|mean machine (2002)|
vinnie jones, david hemmings, jason statham, david kelly, vas blackwood
British movie obsession with its criminal underclass improbably continues,
and director Barry Skolnick’s re-make of a Burt Reynolds prison football
flick either proves that there’s something deeper here than just reverse
class envy, or that material is getting thin, and that we can expect a
stylish cockney thug version of Convoy within the year.
Vinnie Jones stars as a discraced soccer star who ends up in one of Britain’s nightmare Victorian-era prisons, in amongst a colourful crew of socio- and psychopaths. Jones, like fellow cast members Jason Statham, Vas Blackwood and Jason Flemyng, is an alumnus of Guy Ritchie’s wildly influential films, Snatch and Lock, Stock and Two Smoking Barrels.
The sense of deja vu is only compounded by the non-stop slang and near-poetic obscenity, an obsession with the fine points of British male consumer culture, and a battery of quick edits, wipe cuts, and montage scenes set to an arch, sarcastic soundtrack that’s almost a character of its own.
The plot is simple enough -- Jones is forced to coach a prison soccer team to take on the guards -- and the execution is a near-perfect copy of Burt Reynolds’ The Longest Yard. (The original screenwriter of the 1971 film is credited.) Jones must confront his own disgrace, and a glimmer of laddish solidarity is found with the guards -- no surprises here.

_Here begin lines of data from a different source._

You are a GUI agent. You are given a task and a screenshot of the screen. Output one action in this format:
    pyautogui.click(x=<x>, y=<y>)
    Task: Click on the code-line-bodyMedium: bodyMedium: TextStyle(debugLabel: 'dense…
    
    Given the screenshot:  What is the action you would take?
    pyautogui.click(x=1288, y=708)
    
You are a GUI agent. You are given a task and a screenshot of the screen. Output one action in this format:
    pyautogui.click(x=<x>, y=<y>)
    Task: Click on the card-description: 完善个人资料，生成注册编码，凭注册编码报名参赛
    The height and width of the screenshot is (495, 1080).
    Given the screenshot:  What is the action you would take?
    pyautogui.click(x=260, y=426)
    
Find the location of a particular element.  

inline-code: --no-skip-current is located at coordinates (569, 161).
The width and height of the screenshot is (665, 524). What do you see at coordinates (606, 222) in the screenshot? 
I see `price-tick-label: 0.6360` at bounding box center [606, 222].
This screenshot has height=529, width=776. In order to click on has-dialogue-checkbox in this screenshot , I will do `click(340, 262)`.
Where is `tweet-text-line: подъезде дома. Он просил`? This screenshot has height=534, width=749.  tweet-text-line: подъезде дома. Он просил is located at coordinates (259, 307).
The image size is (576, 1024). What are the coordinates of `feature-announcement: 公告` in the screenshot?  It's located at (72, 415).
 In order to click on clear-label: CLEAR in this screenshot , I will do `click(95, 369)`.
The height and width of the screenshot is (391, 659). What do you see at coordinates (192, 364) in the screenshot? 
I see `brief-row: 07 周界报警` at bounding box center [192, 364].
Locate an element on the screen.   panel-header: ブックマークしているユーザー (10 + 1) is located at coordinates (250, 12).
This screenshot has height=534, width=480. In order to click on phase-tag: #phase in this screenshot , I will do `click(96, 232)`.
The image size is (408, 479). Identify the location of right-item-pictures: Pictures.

Perhaps the film’s greatest feat is making the climactic game seem fast-paced and urgent. As anyone -- even the biggest fan -- will admit, the average soccer match can seem as drawn-out and leisurely as billiards, and from the terrace, that’s precisely what the colourful players on the vast green field can resemble. Skolnick, a commercial director, utilizes every trick in his bag to speed things along, and this bit of virtuosity speeds this brutal trifle of a film to a tidy conclusion.